INSTRUCTION:
Rewrite the data from the line containing "The width and" through the line containing "Screen dimensions: 2265x1232", inclusive, substituting "wrench icon" for "hammer icon" and leaving everything else unchanged. Return only those lines, with the pictures left out.

--- Start STORED RECORDS ---

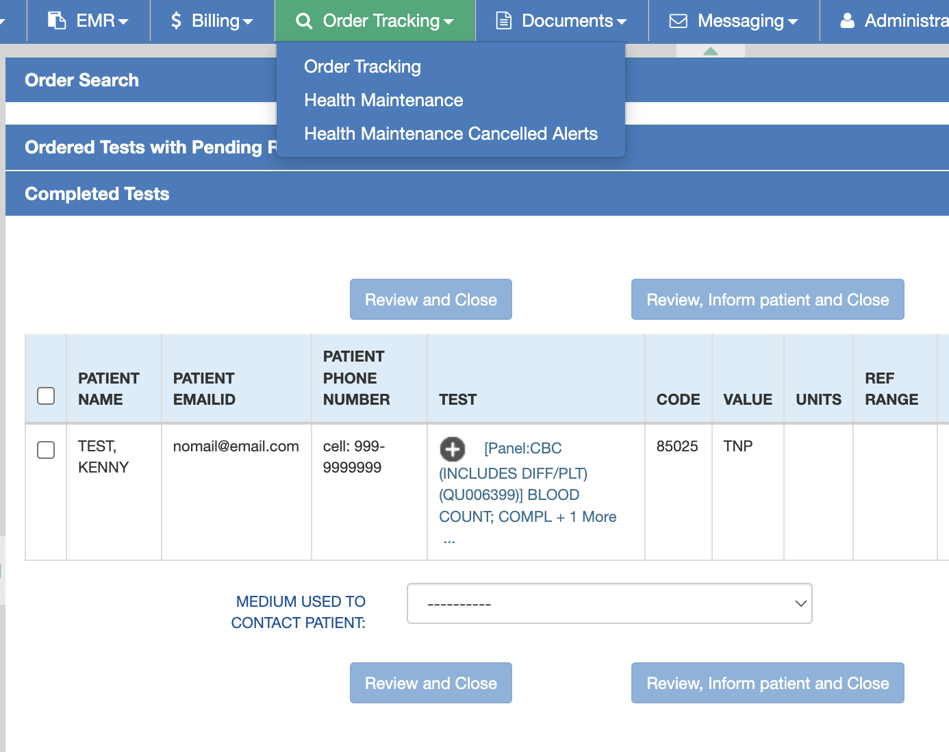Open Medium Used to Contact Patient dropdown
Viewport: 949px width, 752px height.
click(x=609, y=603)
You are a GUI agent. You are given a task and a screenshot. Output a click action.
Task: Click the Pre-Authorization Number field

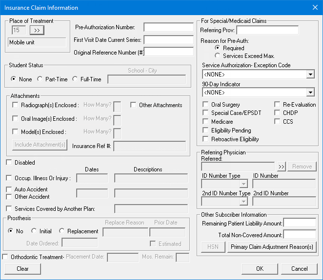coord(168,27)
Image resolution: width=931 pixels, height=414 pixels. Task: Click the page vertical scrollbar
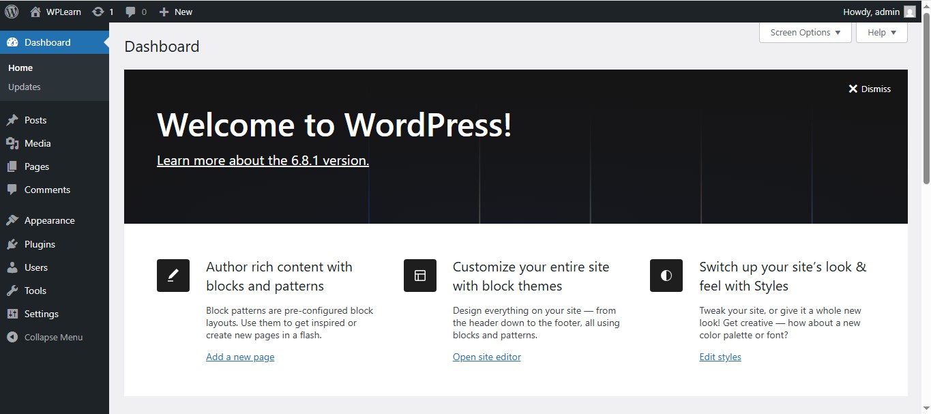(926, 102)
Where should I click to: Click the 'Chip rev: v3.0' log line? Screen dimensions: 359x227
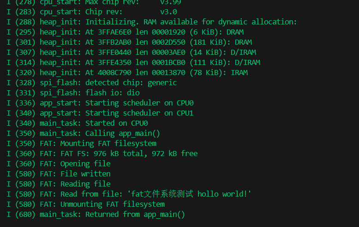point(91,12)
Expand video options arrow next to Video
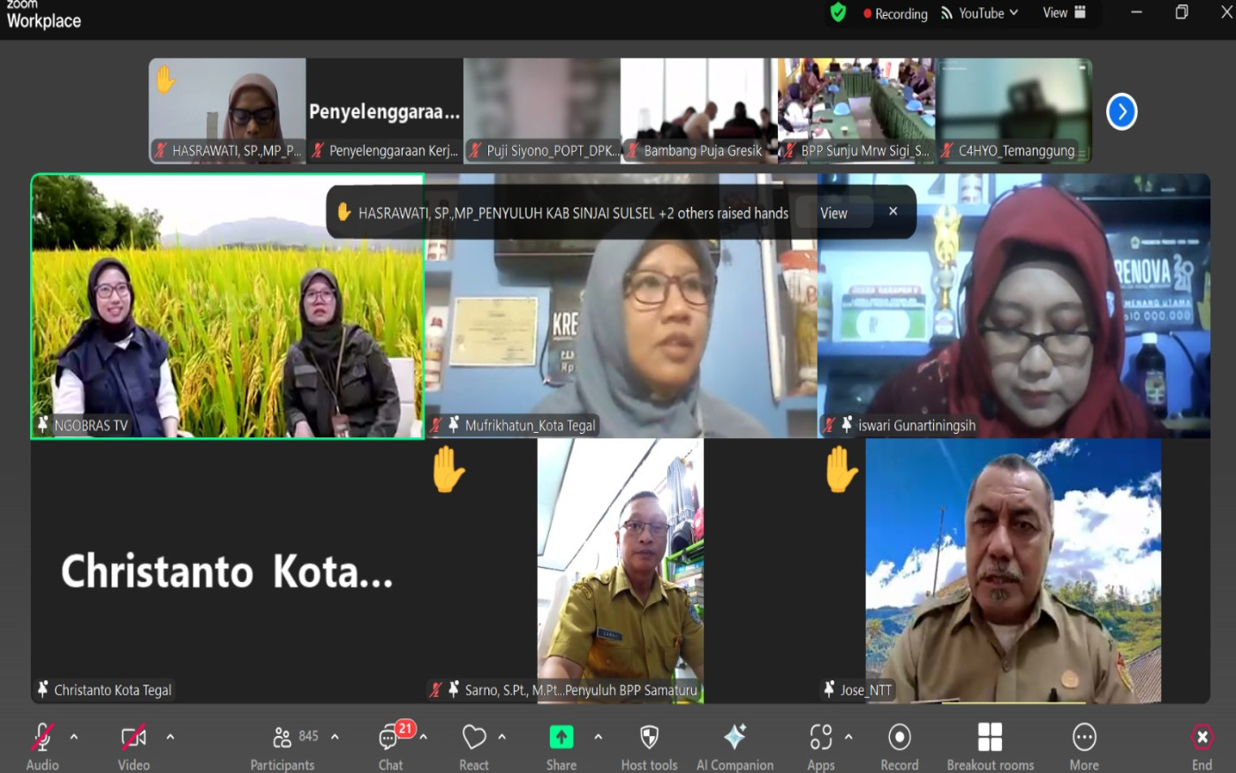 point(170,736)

--- End STORED RECORDS ---
--- Start STORED RECORDS ---

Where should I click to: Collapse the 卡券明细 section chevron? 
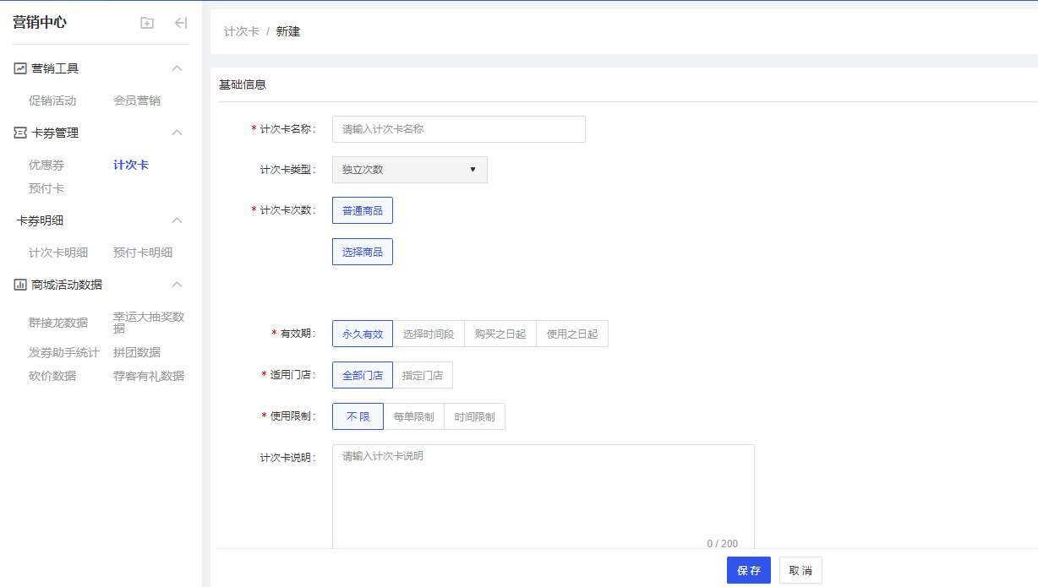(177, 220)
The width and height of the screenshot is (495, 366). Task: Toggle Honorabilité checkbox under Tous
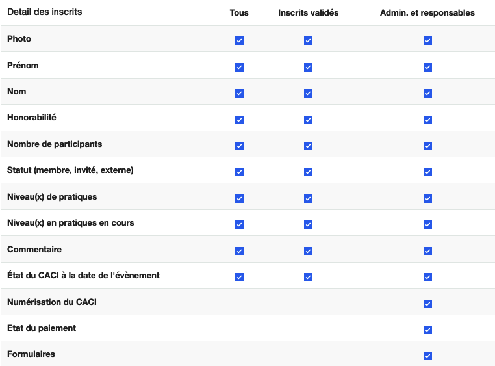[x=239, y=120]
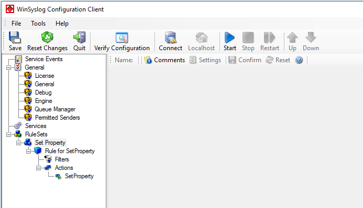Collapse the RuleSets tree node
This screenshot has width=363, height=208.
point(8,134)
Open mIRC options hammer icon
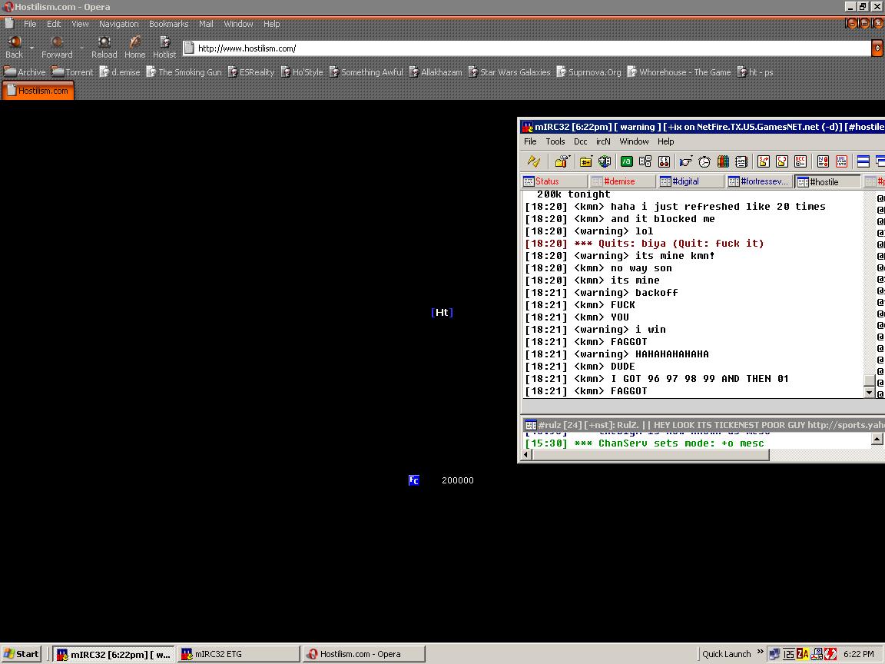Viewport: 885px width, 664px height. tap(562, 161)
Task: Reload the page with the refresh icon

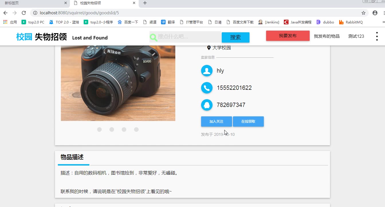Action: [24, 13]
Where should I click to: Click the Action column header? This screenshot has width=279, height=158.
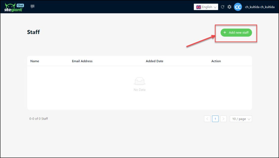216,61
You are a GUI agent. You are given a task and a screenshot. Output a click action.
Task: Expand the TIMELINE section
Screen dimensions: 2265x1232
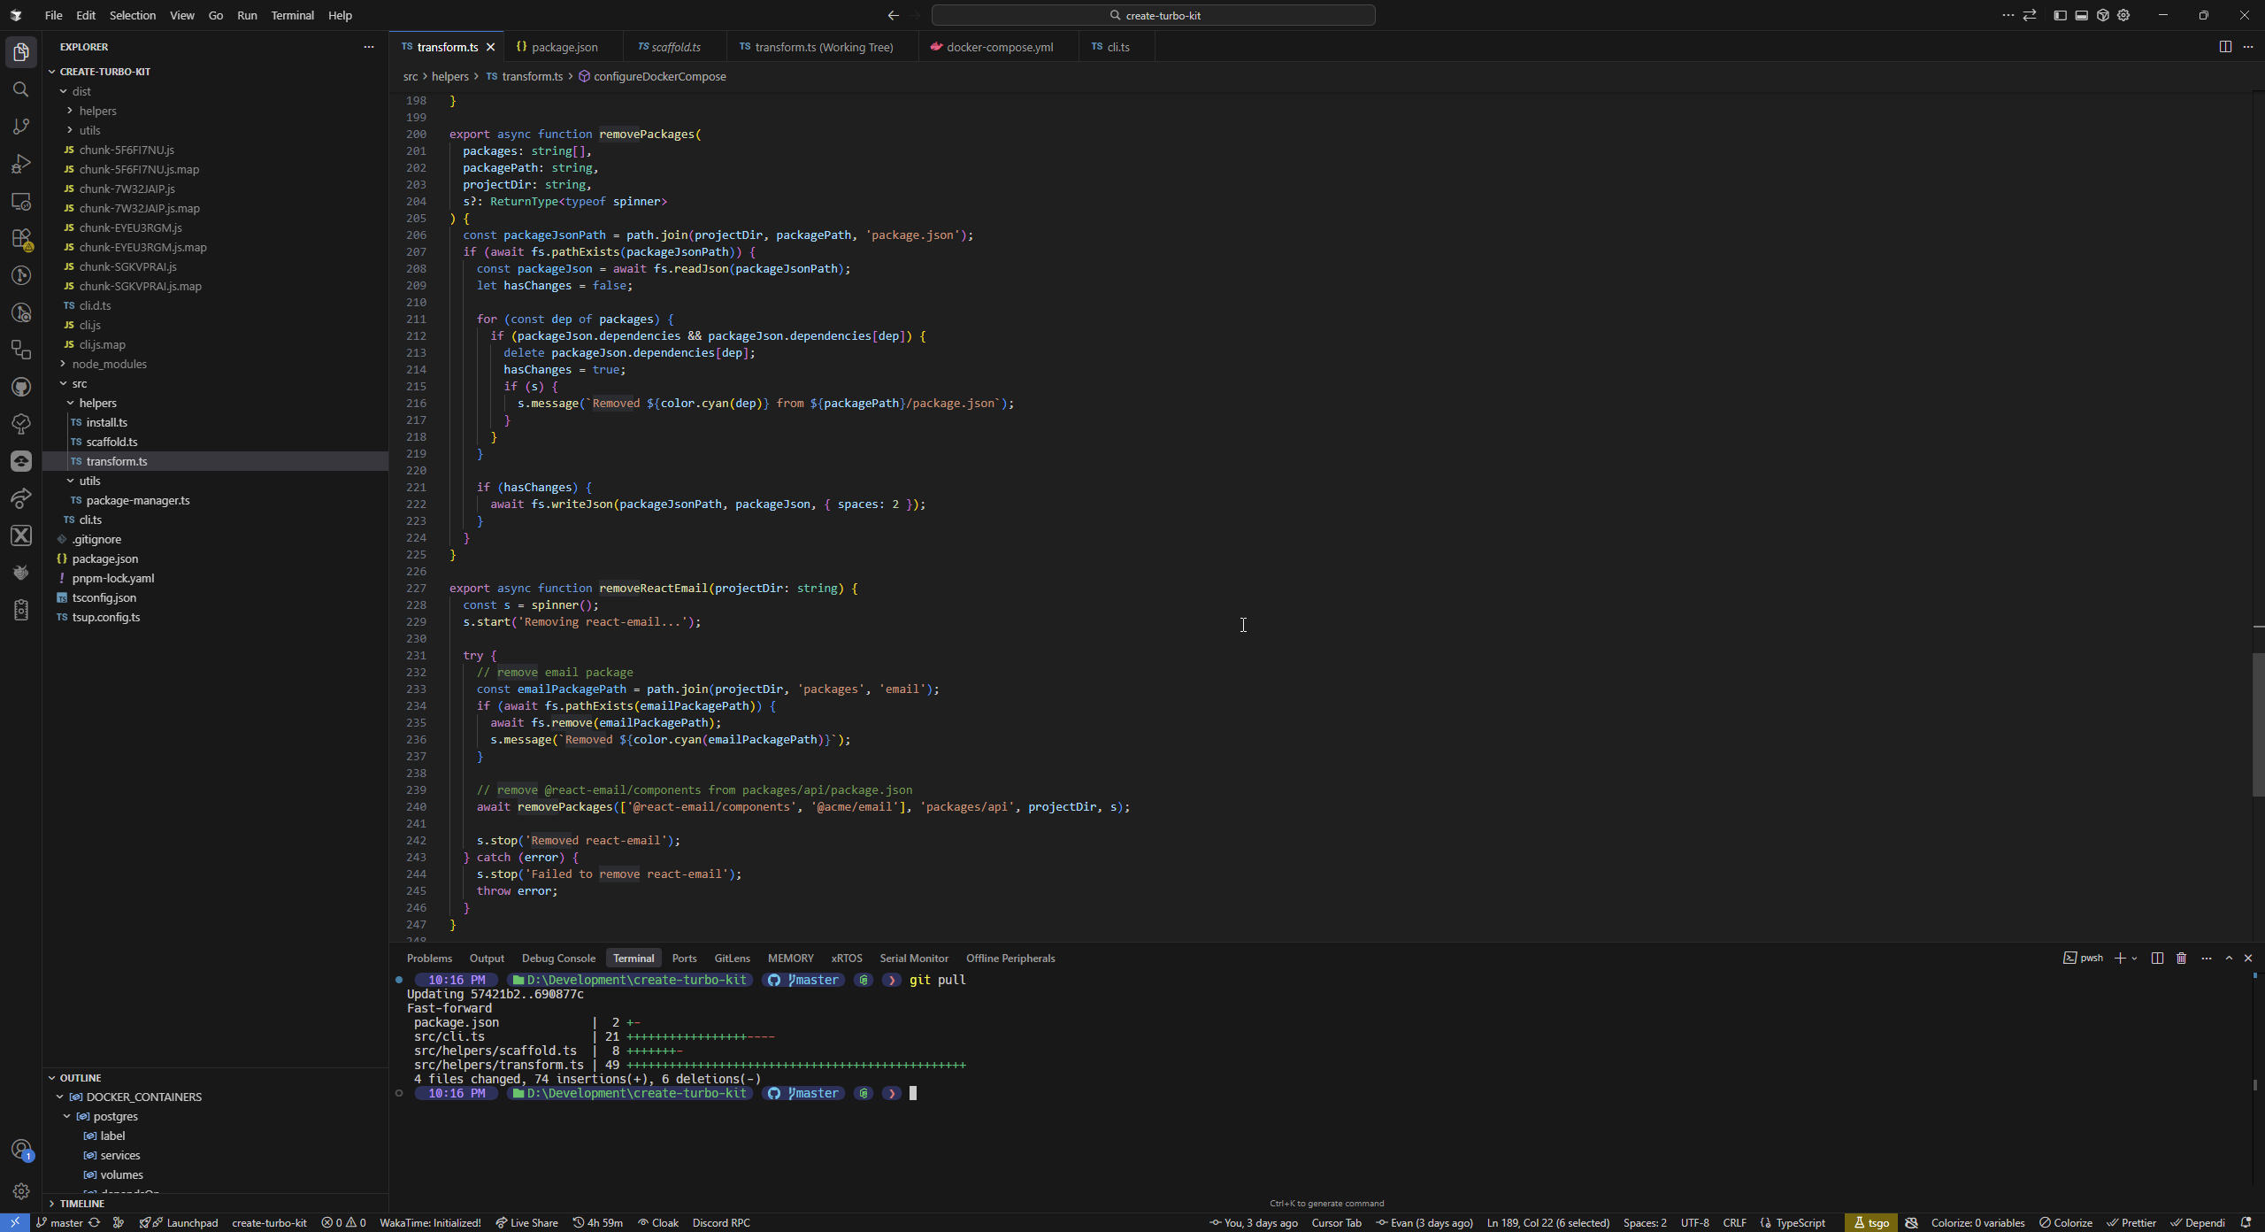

--- End STORED RECORDS ---

ANSWER BELOW:
The width and height of the screenshot is (495, 366). Task: Toggle Honorabilité checkbox under Tous
[x=239, y=120]
Collapse the RuleSets tree node
This screenshot has width=363, height=208.
point(8,134)
Open mIRC options wrench icon
Viewport: 885px width, 664px height. tap(562, 161)
Task: Reload the page with the refresh icon

Action: [24, 13]
Where should I click to: Click the Action column header? This screenshot has width=279, height=158.
216,61
You are a GUI agent. You are given a task and a screenshot. Output a click action.
Task: Expand the TIMELINE section
Screen dimensions: 2265x1232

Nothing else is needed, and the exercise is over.